Background: Lemon (Citrus limon) is a flowing plant belonging to the Rutaceae family. Citrus plants constitute one of the main valuable sources of essential oil used in foods and medicinal purposes.
Methods: In this study, we assessed chemical composition, antioxidant and antimicrobial activities of C. limon essential oil (ClEO) with its preservative effect against Listeria monocytogenes inoculated in minced beef meat. Gas chromatography/mass spectrometry (GC-MS) was used to identify the major components of the obtained ClEO. The antioxidant activities of this ClEO were determined according to the β-carotene bleaching assay, as well as by 2.2-diphenyl-1-picrylhydrazyl (DPPH) radical scavenging activity. For antimicrobial activity, agar well diffusion method was used and the minimum inhibitory concentrations (MICs) as well as the minimum fungicidal concentrations (MFCs) were determined. The in situ effect of the ClEO was evaluated through physicochemical parameters (pH and thiobarbituric acid reactive substances (TBARS), as well as against L. monocytogenes in minced beef meat model.

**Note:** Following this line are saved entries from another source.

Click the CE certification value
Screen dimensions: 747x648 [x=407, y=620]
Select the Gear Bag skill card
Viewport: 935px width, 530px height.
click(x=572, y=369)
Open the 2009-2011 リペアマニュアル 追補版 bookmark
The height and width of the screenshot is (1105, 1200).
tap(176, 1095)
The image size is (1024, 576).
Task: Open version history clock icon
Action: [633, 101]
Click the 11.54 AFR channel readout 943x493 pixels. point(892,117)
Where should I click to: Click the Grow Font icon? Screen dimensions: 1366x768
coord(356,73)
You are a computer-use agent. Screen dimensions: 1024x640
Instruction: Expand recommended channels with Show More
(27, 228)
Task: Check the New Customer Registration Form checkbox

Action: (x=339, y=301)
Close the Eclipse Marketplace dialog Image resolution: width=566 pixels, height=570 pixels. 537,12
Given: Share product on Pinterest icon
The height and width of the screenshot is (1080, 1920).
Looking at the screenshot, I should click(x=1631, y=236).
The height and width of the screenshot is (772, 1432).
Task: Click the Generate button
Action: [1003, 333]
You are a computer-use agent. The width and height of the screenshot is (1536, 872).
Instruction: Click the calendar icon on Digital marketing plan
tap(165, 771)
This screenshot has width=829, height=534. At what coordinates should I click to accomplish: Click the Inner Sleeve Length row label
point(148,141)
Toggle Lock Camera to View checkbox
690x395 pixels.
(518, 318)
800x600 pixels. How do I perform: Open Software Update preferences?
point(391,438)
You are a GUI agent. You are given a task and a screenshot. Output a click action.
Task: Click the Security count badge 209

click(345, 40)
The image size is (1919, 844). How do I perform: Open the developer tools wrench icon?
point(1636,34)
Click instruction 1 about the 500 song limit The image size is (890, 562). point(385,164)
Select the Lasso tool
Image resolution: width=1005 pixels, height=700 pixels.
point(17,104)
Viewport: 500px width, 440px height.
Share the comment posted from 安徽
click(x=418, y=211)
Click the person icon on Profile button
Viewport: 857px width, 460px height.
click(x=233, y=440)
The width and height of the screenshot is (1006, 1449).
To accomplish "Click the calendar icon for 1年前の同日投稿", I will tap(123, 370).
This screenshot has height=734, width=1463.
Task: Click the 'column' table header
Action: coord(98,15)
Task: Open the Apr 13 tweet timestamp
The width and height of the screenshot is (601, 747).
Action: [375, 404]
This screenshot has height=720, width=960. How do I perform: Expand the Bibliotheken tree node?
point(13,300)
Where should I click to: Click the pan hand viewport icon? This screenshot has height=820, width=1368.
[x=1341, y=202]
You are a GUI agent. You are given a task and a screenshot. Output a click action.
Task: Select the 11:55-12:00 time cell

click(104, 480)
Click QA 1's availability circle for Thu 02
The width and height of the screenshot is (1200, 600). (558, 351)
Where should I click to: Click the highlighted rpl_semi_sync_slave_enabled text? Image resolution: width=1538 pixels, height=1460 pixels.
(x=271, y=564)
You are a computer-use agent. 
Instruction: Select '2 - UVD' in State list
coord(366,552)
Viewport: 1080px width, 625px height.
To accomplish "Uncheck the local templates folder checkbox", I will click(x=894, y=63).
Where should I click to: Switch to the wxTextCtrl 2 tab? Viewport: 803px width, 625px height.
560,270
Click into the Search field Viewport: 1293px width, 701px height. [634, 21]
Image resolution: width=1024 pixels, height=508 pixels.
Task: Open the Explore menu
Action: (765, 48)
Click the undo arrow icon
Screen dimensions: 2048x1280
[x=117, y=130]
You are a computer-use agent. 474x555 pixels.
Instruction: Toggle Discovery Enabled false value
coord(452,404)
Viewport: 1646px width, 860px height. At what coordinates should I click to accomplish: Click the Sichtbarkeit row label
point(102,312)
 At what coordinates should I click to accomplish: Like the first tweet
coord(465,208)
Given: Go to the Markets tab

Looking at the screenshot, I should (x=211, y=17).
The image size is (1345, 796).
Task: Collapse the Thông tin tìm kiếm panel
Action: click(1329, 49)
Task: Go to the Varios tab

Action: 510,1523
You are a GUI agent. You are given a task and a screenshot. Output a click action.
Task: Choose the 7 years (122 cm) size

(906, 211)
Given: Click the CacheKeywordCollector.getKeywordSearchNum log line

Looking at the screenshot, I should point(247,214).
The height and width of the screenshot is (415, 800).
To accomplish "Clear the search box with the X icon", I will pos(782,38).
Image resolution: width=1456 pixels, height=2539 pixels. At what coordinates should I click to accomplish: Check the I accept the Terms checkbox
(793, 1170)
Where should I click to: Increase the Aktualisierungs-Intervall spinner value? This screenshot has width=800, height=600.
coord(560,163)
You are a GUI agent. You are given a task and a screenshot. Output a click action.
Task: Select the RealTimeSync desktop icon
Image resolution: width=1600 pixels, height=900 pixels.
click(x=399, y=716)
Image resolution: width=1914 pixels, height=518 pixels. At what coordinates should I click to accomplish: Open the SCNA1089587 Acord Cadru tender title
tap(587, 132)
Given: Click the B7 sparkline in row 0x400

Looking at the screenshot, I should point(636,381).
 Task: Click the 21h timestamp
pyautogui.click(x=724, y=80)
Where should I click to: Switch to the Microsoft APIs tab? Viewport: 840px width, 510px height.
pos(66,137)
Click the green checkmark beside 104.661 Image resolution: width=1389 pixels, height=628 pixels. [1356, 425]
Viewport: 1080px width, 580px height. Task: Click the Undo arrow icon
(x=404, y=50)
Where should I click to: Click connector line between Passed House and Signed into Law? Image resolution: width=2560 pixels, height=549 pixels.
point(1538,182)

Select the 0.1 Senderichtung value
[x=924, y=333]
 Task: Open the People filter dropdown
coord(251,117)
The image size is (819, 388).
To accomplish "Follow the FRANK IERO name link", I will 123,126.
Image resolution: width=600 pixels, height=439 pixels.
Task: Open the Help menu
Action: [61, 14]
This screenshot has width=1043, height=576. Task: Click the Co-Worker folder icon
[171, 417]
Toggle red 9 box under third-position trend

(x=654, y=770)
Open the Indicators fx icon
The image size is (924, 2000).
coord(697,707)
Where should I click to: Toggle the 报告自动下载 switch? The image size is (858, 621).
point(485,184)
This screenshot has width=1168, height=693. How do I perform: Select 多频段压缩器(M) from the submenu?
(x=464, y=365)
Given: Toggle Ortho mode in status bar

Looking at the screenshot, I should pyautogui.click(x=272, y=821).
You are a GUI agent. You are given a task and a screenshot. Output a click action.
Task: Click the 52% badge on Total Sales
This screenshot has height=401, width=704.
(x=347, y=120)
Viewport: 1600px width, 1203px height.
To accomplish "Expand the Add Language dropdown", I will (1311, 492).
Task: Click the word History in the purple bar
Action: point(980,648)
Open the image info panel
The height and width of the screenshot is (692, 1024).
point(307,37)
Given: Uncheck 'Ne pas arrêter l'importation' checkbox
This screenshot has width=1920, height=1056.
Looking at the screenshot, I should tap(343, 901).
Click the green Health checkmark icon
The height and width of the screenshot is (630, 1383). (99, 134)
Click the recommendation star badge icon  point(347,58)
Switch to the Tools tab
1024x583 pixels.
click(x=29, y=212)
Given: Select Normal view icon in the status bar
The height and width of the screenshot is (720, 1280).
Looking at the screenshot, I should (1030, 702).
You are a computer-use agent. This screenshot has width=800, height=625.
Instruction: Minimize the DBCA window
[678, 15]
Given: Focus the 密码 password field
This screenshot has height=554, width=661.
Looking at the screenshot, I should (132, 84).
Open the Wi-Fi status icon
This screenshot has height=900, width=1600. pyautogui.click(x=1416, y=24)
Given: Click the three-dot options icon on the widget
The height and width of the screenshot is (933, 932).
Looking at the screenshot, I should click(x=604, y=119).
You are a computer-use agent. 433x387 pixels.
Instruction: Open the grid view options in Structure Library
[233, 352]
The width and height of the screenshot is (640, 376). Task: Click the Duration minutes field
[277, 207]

Results: Twenty one components were identified in the ClEO and the two dominant compounds were limonene (39.74%) and β-Pinene (25.44%). This ClEO displayed an excellent DPPH scavenging ability with an extract concentration providing 50% inhibition (IC50) of 15.056 μg/ml and a strong β-carotene bleaching inhibition after 120 min of incubation with an IC50 of 40.147 μg/ml. The MICs varied from 0.039 to 1.25 mg/ml for Gram positive bacteria and from 0.25 to 2.5 mg/ml for Gram-negative bacteria. The meat preserving potential of ClEO was investigated against L. monocytogenes. ClEO successfully inhibited development of L. monocytogenes in minced beef meat. The application of ClEO at a 0.06 and 0.312 mg/g, may open new promising opportunities for the prevention of contamination from and growth of pathogenic bacteria, particularly L. monocytogenes, during minced beef meat storage at 4 °C. Additionally, during storage period, physicochemical values (pH and TBARS) were higher in control meat than treated meat with ClEO suggesting an efficient antioxidant activity of ClEO.
Conclusion: It was suggested that the ClEO may be a new potential source as natural antimicrobial and antioxidant agents applied in food systems and pharmaceutical industry.
Keywords: Antimicrobial activity; Antioxidant activity; Citrus limon; Essential oil; Listeria monocytogenes; minced beef meat.